───── Material for the task ─────

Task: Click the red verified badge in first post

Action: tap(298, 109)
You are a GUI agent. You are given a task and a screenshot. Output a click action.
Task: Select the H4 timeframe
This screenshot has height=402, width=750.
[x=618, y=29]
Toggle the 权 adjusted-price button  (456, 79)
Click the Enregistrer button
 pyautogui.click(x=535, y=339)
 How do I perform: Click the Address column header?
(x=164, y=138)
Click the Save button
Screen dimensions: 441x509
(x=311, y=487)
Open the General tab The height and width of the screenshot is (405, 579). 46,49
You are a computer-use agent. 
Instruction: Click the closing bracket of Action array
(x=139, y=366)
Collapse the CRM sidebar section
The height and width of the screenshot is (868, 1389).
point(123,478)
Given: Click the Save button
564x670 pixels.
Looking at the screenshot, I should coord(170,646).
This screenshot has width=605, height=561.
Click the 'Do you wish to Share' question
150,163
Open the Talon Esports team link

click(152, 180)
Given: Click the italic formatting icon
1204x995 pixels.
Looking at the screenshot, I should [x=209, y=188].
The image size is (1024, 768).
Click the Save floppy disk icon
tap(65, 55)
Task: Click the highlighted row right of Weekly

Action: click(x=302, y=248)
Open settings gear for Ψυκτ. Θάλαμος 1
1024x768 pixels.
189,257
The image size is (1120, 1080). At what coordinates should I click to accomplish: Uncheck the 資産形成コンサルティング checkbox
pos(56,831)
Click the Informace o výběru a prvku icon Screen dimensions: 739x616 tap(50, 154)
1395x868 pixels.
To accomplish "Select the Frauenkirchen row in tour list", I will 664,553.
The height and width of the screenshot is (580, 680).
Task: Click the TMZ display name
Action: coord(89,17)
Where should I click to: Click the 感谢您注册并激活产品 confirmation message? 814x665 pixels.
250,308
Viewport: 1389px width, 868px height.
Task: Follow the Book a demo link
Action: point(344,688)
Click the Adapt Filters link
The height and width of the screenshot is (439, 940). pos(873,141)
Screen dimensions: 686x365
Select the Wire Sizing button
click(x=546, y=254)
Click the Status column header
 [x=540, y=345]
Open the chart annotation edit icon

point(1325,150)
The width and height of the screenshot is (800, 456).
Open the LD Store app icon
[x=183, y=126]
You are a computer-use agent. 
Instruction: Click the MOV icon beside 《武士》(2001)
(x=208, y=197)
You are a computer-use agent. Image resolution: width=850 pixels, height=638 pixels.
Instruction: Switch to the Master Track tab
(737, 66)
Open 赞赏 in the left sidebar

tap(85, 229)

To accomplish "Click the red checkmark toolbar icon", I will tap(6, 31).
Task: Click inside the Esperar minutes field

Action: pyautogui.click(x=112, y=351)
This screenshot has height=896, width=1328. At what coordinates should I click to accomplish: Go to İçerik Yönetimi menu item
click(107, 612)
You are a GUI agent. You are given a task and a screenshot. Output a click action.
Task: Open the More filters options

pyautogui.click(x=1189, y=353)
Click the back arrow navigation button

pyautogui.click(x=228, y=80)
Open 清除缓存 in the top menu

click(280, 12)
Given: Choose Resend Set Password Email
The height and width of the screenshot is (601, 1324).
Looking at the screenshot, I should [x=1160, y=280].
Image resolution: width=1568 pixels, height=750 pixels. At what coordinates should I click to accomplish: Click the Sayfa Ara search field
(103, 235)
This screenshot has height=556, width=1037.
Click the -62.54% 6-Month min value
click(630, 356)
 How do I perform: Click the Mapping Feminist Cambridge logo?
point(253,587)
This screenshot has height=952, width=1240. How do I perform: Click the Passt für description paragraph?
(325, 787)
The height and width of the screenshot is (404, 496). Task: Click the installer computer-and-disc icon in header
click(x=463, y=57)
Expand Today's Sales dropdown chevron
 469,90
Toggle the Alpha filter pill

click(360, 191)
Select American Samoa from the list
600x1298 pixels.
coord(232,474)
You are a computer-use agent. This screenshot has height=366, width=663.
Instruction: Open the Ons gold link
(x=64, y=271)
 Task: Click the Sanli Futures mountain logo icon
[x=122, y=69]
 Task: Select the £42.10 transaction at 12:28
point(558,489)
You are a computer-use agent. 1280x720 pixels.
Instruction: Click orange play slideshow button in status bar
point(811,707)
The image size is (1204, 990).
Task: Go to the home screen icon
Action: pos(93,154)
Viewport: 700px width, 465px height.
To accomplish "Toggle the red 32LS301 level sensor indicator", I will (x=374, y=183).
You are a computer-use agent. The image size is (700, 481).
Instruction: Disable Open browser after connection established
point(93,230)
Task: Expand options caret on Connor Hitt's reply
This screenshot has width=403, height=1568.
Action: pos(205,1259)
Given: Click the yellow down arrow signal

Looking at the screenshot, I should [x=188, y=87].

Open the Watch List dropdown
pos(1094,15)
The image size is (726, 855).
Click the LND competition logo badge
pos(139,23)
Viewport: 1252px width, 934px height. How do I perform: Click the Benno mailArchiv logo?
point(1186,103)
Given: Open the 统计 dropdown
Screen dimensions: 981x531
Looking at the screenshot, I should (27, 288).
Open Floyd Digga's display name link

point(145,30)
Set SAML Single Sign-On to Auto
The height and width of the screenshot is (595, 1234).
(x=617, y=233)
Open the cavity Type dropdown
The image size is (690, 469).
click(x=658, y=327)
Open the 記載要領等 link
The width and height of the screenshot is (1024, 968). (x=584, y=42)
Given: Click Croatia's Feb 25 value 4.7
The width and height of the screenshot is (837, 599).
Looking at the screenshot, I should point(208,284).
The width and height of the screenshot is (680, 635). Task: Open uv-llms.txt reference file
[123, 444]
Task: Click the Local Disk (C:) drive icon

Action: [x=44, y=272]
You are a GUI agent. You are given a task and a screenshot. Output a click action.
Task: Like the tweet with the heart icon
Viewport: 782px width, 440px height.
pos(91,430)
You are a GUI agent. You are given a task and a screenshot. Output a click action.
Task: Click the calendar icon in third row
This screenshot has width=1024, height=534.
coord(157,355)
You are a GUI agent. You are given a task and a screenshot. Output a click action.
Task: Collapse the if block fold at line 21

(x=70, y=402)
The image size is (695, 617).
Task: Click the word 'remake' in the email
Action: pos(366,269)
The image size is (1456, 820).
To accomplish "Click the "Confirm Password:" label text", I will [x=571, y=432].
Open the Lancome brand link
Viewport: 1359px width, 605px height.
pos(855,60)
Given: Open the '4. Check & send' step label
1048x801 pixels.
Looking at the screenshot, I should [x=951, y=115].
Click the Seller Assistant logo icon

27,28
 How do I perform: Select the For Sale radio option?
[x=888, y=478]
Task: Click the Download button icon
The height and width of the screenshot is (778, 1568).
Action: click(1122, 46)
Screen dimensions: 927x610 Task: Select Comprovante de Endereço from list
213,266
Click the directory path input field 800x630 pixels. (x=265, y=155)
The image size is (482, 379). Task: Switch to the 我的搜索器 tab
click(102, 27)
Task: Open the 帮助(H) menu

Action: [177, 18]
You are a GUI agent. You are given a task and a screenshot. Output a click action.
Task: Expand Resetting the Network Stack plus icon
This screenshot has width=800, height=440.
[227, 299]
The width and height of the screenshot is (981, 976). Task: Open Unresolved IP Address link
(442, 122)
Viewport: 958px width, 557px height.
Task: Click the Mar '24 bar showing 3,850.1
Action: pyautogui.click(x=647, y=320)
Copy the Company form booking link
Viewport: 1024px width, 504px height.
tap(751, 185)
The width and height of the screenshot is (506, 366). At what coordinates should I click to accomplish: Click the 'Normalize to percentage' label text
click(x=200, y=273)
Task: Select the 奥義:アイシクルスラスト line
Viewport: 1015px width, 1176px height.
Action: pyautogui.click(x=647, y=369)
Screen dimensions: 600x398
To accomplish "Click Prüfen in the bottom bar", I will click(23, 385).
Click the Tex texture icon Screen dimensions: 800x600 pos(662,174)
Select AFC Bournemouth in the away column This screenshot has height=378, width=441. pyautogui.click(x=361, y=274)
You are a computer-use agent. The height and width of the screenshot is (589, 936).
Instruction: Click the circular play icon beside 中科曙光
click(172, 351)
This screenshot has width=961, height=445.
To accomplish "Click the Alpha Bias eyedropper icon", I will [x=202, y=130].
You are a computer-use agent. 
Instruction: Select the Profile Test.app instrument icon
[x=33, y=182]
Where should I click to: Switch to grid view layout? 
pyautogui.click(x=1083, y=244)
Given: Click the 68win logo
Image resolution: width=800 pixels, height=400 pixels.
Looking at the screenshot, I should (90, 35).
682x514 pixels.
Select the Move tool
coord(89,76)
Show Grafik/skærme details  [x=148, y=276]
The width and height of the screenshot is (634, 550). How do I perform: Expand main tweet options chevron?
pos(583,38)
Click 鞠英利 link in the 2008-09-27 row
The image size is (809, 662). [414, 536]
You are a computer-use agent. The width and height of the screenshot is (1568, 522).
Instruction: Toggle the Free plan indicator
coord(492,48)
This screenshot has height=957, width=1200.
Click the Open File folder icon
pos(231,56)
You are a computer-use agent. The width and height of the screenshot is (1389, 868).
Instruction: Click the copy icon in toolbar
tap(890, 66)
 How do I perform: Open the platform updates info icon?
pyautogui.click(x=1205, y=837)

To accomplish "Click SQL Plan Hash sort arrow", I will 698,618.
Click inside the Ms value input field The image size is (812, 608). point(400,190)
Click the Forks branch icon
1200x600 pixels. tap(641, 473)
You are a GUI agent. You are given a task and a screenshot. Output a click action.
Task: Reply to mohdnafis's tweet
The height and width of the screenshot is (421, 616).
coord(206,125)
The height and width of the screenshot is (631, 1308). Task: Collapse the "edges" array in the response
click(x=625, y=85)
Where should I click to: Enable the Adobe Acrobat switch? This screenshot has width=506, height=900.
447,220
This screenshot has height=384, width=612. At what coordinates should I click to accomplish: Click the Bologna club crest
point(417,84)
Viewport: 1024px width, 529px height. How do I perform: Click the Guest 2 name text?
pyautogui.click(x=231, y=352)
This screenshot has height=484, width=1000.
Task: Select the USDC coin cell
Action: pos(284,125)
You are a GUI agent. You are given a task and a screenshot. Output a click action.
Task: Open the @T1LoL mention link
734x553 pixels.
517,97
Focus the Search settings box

─────

> **What you should do**
What do the lines above say from the one containing "Task: Like the tweet with the heart icon" down to the one containing "Task: Select the 奥義:アイシクルスラスト line"? Return them exactly, both end lines included, and only them.

> **Problem solution**
Task: Like the tweet with the heart icon
Viewport: 782px width, 440px height.
pos(91,430)
You are a GUI agent. You are given a task and a screenshot. Output a click action.
Task: Click the calendar icon in third row
This screenshot has width=1024, height=534.
coord(157,355)
You are a GUI agent. You are given a task and a screenshot. Output a click action.
Task: Collapse the if block fold at line 21

(x=70, y=402)
The image size is (695, 617).
Task: Click the word 'remake' in the email
Action: pos(366,269)
The image size is (1456, 820).
To accomplish "Click the "Confirm Password:" label text", I will [x=571, y=432].
Open the Lancome brand link
Viewport: 1359px width, 605px height.
pos(855,60)
Given: Open the '4. Check & send' step label
1048x801 pixels.
Looking at the screenshot, I should [x=951, y=115].
Click the Seller Assistant logo icon

27,28
 How do I perform: Select the For Sale radio option?
[x=888, y=478]
Task: Click the Download button icon
The height and width of the screenshot is (778, 1568).
Action: click(1122, 46)
Screen dimensions: 927x610 Task: Select Comprovante de Endereço from list
213,266
Click the directory path input field 800x630 pixels. (x=265, y=155)
The image size is (482, 379). Task: Switch to the 我的搜索器 tab
click(102, 27)
Task: Open the 帮助(H) menu

Action: [177, 18]
You are a GUI agent. You are given a task and a screenshot. Output a click action.
Task: Expand Resetting the Network Stack plus icon
This screenshot has width=800, height=440.
[227, 299]
The width and height of the screenshot is (981, 976). Task: Open Unresolved IP Address link
(442, 122)
Viewport: 958px width, 557px height.
Task: Click the Mar '24 bar showing 3,850.1
Action: pyautogui.click(x=647, y=320)
Copy the Company form booking link
Viewport: 1024px width, 504px height.
tap(751, 185)
The width and height of the screenshot is (506, 366). At what coordinates should I click to accomplish: Click the 'Normalize to percentage' label text
click(x=200, y=273)
Task: Select the 奥義:アイシクルスラスト line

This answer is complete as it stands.